PURPOSE: The ETS family of transcription factors regulate several critical cellular functions. They have also been implicated in invertebrate ocular development. This work was undertaken to determine whether epithelium-specific ETS transcription factors are expressed in the retinal pigment epithelium and to investigate the possible role of these factors in retinal diseases such as age-related macular degeneration.
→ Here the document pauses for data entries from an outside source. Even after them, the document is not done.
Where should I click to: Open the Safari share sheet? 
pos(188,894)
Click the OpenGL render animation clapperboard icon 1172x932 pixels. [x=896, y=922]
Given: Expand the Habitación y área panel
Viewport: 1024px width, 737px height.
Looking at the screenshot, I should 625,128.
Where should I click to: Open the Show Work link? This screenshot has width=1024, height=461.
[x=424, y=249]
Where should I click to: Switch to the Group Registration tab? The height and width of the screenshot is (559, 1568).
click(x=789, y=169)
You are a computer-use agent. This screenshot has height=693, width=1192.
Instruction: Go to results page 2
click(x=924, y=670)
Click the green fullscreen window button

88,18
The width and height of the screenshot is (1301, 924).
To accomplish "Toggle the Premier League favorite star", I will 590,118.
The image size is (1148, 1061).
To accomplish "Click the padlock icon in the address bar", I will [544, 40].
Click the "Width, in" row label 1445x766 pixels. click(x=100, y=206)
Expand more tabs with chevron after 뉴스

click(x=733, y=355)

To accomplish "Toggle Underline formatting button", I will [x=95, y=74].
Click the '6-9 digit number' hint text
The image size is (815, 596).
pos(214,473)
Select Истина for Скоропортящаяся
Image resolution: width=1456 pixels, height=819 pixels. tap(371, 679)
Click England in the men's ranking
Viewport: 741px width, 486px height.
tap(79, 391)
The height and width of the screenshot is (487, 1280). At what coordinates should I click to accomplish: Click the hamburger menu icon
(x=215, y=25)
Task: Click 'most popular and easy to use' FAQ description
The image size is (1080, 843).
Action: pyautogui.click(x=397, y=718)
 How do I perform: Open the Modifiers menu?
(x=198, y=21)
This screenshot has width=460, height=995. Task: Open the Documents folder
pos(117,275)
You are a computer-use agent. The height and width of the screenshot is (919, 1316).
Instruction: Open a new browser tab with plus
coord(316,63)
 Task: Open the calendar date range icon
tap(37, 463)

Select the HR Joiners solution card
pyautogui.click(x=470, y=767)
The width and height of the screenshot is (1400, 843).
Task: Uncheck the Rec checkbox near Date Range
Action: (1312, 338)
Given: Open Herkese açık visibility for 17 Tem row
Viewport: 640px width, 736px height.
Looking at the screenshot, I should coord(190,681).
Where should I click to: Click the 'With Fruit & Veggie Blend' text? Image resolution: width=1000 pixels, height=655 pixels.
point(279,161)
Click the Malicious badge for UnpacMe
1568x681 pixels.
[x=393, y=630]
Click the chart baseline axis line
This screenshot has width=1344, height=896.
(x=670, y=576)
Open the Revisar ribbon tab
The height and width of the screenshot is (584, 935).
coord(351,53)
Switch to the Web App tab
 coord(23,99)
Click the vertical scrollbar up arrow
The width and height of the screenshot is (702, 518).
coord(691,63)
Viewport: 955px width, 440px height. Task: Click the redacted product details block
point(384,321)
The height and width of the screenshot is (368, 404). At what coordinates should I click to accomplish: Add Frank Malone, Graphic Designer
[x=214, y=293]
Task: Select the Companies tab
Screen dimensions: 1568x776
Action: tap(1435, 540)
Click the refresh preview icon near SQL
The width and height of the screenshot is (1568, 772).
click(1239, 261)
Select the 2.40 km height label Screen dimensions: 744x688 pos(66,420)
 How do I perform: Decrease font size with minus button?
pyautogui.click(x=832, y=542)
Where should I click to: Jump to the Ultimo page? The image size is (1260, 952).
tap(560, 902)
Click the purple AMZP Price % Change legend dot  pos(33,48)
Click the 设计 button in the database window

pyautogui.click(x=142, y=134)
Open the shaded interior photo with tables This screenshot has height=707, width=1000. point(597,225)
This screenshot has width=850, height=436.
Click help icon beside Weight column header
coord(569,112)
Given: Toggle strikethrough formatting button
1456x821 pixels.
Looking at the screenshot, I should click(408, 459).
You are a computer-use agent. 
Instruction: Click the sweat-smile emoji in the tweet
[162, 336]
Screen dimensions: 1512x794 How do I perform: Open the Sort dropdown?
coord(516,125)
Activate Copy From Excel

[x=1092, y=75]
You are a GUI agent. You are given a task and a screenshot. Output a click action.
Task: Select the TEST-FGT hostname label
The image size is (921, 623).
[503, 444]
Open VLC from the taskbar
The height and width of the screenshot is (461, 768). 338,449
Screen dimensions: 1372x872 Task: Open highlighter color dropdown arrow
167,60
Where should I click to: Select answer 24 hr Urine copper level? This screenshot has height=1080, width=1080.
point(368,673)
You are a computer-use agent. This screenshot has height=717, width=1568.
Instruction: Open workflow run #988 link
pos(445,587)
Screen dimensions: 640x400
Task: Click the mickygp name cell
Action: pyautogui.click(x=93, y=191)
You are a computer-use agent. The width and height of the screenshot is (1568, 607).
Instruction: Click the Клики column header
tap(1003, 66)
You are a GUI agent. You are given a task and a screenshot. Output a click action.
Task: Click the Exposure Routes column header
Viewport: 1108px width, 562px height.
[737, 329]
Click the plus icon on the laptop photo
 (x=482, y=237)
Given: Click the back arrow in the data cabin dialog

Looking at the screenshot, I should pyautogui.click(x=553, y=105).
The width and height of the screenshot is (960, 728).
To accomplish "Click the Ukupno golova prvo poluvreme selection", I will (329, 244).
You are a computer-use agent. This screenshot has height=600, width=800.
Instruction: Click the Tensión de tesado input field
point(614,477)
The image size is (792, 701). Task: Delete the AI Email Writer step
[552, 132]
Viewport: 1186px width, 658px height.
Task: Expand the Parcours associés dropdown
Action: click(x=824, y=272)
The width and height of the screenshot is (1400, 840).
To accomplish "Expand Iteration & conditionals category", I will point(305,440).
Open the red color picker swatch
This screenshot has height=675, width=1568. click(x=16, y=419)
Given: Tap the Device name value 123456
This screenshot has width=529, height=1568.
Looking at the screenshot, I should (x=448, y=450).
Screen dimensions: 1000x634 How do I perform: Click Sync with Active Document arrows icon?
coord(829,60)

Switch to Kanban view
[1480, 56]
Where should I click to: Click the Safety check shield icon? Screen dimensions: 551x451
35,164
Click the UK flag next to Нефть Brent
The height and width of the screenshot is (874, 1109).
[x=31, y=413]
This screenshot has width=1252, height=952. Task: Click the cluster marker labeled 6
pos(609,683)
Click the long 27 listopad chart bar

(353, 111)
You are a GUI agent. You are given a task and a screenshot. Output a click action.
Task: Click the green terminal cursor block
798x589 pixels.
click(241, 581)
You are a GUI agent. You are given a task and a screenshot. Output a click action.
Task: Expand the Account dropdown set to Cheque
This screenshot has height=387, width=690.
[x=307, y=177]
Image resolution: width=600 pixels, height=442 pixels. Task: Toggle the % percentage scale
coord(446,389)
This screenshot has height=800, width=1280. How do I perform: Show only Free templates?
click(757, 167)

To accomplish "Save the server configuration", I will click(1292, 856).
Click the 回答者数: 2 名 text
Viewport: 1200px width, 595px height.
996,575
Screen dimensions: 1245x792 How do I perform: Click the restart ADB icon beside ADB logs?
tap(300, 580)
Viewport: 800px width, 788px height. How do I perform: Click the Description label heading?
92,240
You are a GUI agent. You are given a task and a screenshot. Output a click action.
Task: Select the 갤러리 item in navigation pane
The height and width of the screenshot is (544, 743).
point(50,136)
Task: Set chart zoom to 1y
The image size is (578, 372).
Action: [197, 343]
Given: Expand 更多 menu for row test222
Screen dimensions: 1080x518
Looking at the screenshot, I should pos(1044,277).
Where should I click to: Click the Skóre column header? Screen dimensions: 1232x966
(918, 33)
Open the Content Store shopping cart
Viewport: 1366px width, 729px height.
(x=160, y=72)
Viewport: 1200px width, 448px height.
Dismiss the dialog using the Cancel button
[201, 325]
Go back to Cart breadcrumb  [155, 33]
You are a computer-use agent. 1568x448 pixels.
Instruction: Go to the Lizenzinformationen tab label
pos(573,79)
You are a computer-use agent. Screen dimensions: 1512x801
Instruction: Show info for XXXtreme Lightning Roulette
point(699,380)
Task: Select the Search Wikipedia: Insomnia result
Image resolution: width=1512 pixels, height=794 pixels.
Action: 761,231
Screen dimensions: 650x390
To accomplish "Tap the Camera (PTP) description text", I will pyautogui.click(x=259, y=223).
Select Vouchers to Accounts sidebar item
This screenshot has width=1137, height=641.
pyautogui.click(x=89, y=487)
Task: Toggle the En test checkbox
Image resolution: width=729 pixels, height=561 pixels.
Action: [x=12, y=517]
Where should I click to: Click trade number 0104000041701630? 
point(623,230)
METHODS: The expression of the epithelial ETS transcription factors ELF5, ESE3, and ELF3 was assessed by RT-PCR in the human RPE cell lines D407 and hTERT-RPE1. The full-length coding sequence of rat Elf3 was isolated with 3' rapid amplification of cDNA ends (RACE) and degenerative primers, and its expression was determined in various rat tissues, by RT-PCR and real-time PCR. A polyclonal ELF3 antibody produced from a C-terminal peptide was used to observe the distribution of the transcription factor within the retina. To assess the possible ELF3 regulation of the TIMP3 promoter, transient transfection assays were performed. Promoter activity was determined with a firefly luciferase reporter gene construct. RESULTS: The epithelium-specific ETS transcription factor ELF3 was expressed in the D407 and hTERT-RPE1 cell lines. Neither ESE3 nor ELF5 was detected in the RPE. The cloning of rat Elf3 produced two splice variants, designated Elf3a (1786 bp) and Elf3b (1855 bp). The larger form, Elf3b, contained a 69-bp insert in the coding sequence, which showed high homology to a similar insert previously identified in murine Elf3. Both splice variants were expressed in rat lung, kidney, liver, and retina, but were absent in heart tissue. Real-time PCR analysis showed the retina to contain high levels of Elf3, which was subsequently localized to the RPE. Elf3 upregulated the TIMP3 promoter, with Elf3a and -3b inducing an approximate sixfold increase in activity. CONCLUSIONS: The ELF3 transcription factor is highly expressed in the RPE and can regulate important ocular genes, such as TIMP3, in vitro. The specific expression of ELF3 in the RPE may reflect an important role for this transcription factor in retinal function. Furthermore, its regulation of TIMP3 may have implications for degenerative retinal diseases, such as age-related macular degeneration.